Old CS students' prank: improving the "no food and drink" sign unsurprisingly often found in labs by scribbling "no (food && drink) == (no food || no drink)" on it.
But what the sign says is either "no(food && drink)" or "no(food) && drink", depending on how you feel about precedence. The obvious implication in the first case is that either food or drink, or neither, but not both, is permissible; in the second, it's that drink is acceptable only when not also accompanied by food, but no other constraint is expressed with regard to either. If the intent was to express that neither food nor drink is permissible in any combination, the correct form, both logically and grammatically, would be "No food or drink".
In my experience, electrical engineering curriculums instill logical thinking (e.g. Boolean logic) in ways that most computer science programs overlook. (This is fine and probably quite reasonable.) But when every logic gate counts, you must think differently about boolean expressions!
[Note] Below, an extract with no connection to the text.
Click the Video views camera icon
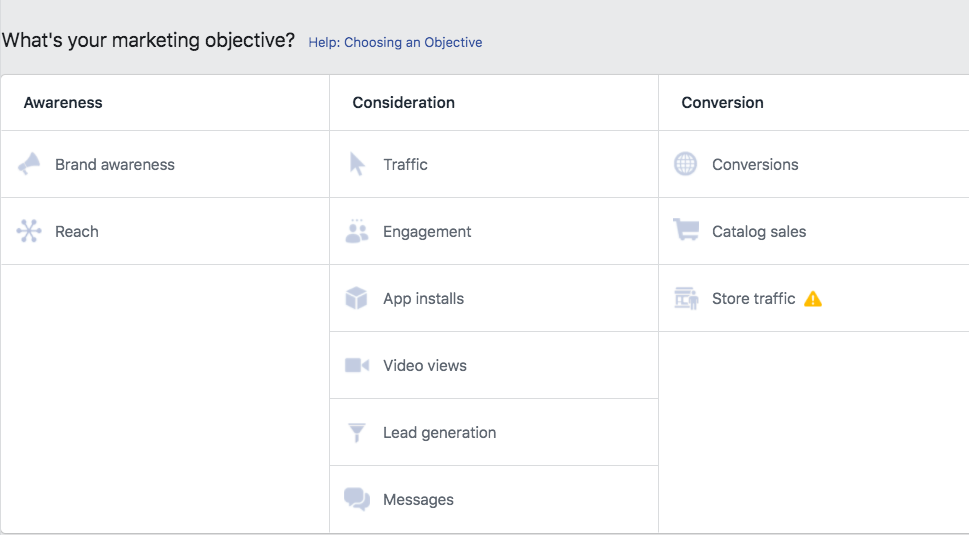(357, 365)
I see the double negative in code the same as it is in English (and probably any verbal language). Even though I can understand the first version of this code, for me second version can be understood much faster. The lesson I gathered is one that's already taught in verbal languages: double negatives should not be used (or used sparingly).
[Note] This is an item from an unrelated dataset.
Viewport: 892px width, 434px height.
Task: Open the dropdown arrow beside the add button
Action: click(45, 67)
Actually, double negatives are the norm in natural languages. Prescriptive "standard" English is weird in that there's a notion that there's a sort of algebraic multiplication of negatives/negators. As in most non-standard English dialects, a construct shaped like "I haven't done nothing" usually means exactly the same as "I haven't done anything" in most languages (and the double-negative version is usually considered to be more proper or more elegant). Yes, there is a way of looking at things that says we have gained some precision of language by the artificial imposition of a lot of the "rules" of English imposed (primarily and almost exclusively) by self-declared experts in the late seventeenth and eighteenth centuries, but there is no evidence that many of the rules that are more commonly broken than followed in vernacular English ever exited before Lowth, Murray and a handful of their contemporaries told us that they knew what was best for us.
So don't use non-assertive redundant uninverted comparisons or otherwise use positive conditionals unless the reverse is negative because it might not be clear or unless it is the opposite.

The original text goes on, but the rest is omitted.